MATERIAL SHOWN:
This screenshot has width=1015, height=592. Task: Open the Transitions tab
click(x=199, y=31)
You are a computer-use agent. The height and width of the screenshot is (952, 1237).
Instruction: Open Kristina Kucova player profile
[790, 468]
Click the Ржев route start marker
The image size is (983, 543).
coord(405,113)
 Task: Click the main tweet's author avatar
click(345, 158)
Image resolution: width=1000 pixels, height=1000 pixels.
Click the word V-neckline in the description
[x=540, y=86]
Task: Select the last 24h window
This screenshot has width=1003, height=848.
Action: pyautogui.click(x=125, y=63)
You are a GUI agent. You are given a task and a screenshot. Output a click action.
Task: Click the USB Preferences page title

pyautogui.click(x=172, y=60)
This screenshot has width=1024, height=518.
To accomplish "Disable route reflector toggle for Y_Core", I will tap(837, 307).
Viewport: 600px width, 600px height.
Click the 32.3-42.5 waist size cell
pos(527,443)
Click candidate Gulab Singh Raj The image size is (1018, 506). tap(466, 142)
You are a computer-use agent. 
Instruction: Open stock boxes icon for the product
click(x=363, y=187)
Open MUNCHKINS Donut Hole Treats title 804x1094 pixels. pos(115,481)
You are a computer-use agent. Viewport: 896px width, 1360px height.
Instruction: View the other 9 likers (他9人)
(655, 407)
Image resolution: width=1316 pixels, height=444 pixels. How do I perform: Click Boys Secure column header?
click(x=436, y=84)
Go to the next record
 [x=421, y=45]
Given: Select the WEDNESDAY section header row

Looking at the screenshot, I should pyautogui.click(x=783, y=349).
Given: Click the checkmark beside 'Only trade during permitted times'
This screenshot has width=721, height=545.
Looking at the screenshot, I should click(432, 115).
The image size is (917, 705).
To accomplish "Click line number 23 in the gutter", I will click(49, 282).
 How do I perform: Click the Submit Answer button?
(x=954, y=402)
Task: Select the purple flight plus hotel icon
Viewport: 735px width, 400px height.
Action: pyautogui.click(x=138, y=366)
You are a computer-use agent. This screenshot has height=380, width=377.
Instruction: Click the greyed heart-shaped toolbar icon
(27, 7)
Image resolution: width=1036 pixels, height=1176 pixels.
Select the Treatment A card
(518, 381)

WHAT THE TASK ASKS:
Repeat every line of the data verbatim.

ANSWER TO THE PROBLEM:
This screenshot has width=1015, height=592. Task: Open the Transitions tab
click(x=199, y=31)
You are a computer-use agent. The height and width of the screenshot is (952, 1237).
Instruction: Open Kristina Kucova player profile
[790, 468]
Click the Ржев route start marker
The image size is (983, 543).
coord(405,113)
 Task: Click the main tweet's author avatar
click(345, 158)
Image resolution: width=1000 pixels, height=1000 pixels.
Click the word V-neckline in the description
[x=540, y=86]
Task: Select the last 24h window
This screenshot has width=1003, height=848.
Action: pyautogui.click(x=125, y=63)
You are a GUI agent. You are given a task and a screenshot. Output a click action.
Task: Click the USB Preferences page title

pyautogui.click(x=172, y=60)
This screenshot has width=1024, height=518.
To accomplish "Disable route reflector toggle for Y_Core", I will tap(837, 307).
Viewport: 600px width, 600px height.
Click the 32.3-42.5 waist size cell
pos(527,443)
Click candidate Gulab Singh Raj The image size is (1018, 506). tap(466, 142)
You are a computer-use agent. 
Instruction: Open stock boxes icon for the product
click(x=363, y=187)
Open MUNCHKINS Donut Hole Treats title 804x1094 pixels. pos(115,481)
You are a computer-use agent. Viewport: 896px width, 1360px height.
Instruction: View the other 9 likers (他9人)
(655, 407)
Image resolution: width=1316 pixels, height=444 pixels. How do I perform: Click Boys Secure column header?
click(x=436, y=84)
Go to the next record
 [x=421, y=45]
Given: Select the WEDNESDAY section header row

Looking at the screenshot, I should pyautogui.click(x=783, y=349).
Given: Click the checkmark beside 'Only trade during permitted times'
This screenshot has width=721, height=545.
Looking at the screenshot, I should click(432, 115).
The image size is (917, 705).
To accomplish "Click line number 23 in the gutter", I will click(49, 282).
 How do I perform: Click the Submit Answer button?
(x=954, y=402)
Task: Select the purple flight plus hotel icon
Viewport: 735px width, 400px height.
Action: pyautogui.click(x=138, y=366)
You are a computer-use agent. This screenshot has height=380, width=377.
Instruction: Click the greyed heart-shaped toolbar icon
(27, 7)
Image resolution: width=1036 pixels, height=1176 pixels.
Select the Treatment A card
(518, 381)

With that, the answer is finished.